● **SOURCE EXTRACT**:

_ _ _

# Layout section names for Fictitious locations.



## johnfl68 (Feb 1, 2015)

Hello:

If you are creating a fictitious layout, which does not represent any real world locations, how to you come up with names for the different areas?

You know,

Blank Junction
Blank Station
Blank Crossing
Blankville
Blank City
Etc.

Besides using past street names you lived at, family names, etc., are there other common things you use to come up with names for areas on your layouts?

Just curious what others do to help come up with names.

Thanks!

John


----------



## Fire21 (Mar 9, 2014)

One of our member here has "Scrapwood Junction"...I love that name. Along the Oregon coast we saw "Cape Foulweather"...I'd never live there. In Colorado is "Snowmass" and "Winter Park"...I wouldn't live there either.

_ _ _

● **INSTRUCTION A**: From the entries, copy out the part that opens with the line containing "Screen dimensions: 523x390" and closes with the line containing "Action: click(411, 157)", both of those lines included.

_ _ _

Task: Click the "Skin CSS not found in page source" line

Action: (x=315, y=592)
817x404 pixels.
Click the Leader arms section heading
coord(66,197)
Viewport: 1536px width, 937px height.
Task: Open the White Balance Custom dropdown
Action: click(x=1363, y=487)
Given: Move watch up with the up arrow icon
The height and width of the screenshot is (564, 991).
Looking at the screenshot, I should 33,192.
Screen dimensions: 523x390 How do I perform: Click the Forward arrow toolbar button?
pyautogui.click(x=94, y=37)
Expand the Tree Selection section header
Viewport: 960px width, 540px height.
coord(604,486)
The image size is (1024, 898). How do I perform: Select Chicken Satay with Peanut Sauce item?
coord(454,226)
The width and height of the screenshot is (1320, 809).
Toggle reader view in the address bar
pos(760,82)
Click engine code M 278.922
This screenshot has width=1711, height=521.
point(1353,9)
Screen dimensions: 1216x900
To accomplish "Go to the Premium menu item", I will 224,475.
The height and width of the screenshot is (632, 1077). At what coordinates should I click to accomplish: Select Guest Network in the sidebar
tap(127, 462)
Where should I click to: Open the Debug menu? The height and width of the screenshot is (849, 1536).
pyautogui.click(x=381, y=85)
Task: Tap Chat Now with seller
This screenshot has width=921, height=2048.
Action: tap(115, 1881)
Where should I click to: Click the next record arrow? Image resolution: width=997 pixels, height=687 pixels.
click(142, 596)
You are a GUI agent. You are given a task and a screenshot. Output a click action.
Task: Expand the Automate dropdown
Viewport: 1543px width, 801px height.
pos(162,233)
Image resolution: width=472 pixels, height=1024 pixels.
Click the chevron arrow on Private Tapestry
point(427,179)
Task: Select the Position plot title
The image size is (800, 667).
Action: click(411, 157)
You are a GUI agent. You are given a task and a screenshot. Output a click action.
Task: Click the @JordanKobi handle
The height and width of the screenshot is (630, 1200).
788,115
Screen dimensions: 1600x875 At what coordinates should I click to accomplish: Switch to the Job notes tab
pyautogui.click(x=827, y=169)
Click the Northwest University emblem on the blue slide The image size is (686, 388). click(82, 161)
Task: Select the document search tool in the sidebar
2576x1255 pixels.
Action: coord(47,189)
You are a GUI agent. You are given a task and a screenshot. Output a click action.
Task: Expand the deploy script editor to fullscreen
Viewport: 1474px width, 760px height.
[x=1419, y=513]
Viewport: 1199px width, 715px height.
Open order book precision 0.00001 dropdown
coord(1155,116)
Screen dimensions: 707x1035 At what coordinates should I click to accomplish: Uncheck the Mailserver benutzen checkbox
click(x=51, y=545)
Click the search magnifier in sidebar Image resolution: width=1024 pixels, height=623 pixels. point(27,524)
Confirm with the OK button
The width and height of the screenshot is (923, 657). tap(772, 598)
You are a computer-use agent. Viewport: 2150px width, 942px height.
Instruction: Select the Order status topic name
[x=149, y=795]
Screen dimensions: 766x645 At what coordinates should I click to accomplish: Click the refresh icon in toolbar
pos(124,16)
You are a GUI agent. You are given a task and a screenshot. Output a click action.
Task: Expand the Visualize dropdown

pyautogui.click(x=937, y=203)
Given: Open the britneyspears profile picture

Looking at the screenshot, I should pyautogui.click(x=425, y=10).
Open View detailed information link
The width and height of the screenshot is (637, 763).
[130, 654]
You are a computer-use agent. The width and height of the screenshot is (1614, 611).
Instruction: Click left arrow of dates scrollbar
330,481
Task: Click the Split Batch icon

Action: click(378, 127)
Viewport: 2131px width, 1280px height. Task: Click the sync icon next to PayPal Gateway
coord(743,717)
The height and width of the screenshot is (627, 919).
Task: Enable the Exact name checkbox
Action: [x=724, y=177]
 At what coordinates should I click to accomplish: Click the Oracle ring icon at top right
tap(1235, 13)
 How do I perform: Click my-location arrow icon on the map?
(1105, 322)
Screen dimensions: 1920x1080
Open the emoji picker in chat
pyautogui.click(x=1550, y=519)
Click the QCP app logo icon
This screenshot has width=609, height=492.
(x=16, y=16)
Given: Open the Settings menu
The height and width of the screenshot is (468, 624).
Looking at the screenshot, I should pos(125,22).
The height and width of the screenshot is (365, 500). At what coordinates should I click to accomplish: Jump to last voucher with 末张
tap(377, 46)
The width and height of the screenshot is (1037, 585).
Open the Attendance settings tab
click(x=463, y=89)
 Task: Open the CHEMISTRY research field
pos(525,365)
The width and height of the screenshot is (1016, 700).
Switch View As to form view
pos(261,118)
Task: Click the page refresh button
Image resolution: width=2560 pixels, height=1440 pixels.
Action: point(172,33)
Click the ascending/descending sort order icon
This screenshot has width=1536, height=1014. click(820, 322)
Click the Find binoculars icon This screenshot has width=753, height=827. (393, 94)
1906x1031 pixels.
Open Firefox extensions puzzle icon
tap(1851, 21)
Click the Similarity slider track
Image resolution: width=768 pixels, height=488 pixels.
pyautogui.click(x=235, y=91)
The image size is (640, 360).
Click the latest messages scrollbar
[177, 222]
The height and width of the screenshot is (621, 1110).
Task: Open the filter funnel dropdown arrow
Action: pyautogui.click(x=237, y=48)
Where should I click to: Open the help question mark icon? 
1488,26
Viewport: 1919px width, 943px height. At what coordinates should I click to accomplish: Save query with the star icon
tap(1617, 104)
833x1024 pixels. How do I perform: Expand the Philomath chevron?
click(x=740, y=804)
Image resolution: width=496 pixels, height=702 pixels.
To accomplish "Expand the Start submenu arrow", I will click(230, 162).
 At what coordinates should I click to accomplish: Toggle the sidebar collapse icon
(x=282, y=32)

_ _ _

● **INSTRUCTION B**:
Answer these questions about the layout names thread:
(i) On what date did johnfl68 post?
(ii) Besides past street names, what other source of names does johnfl68 mention?
(iii) What place name did Fire21 see along the Oregon coast?

● **FULL RESPONSE A**:
Screen dimensions: 523x390 How do I perform: Click the Forward arrow toolbar button?
pyautogui.click(x=94, y=37)
Expand the Tree Selection section header
Viewport: 960px width, 540px height.
coord(604,486)
The image size is (1024, 898). How do I perform: Select Chicken Satay with Peanut Sauce item?
coord(454,226)
The width and height of the screenshot is (1320, 809).
Toggle reader view in the address bar
pos(760,82)
Click engine code M 278.922
This screenshot has width=1711, height=521.
point(1353,9)
Screen dimensions: 1216x900
To accomplish "Go to the Premium menu item", I will 224,475.
The height and width of the screenshot is (632, 1077). At what coordinates should I click to accomplish: Select Guest Network in the sidebar
tap(127, 462)
Where should I click to: Open the Debug menu? The height and width of the screenshot is (849, 1536).
pyautogui.click(x=381, y=85)
Task: Tap Chat Now with seller
This screenshot has width=921, height=2048.
Action: tap(115, 1881)
Where should I click to: Click the next record arrow? Image resolution: width=997 pixels, height=687 pixels.
click(142, 596)
You are a GUI agent. You are given a task and a screenshot. Output a click action.
Task: Expand the Automate dropdown
Viewport: 1543px width, 801px height.
pos(162,233)
Image resolution: width=472 pixels, height=1024 pixels.
Click the chevron arrow on Private Tapestry
point(427,179)
Task: Select the Position plot title
The image size is (800, 667).
Action: click(411, 157)

● **FULL RESPONSE B**:
(i) Feb 1, 2015
(ii) Family names
(iii) Cape Foulweather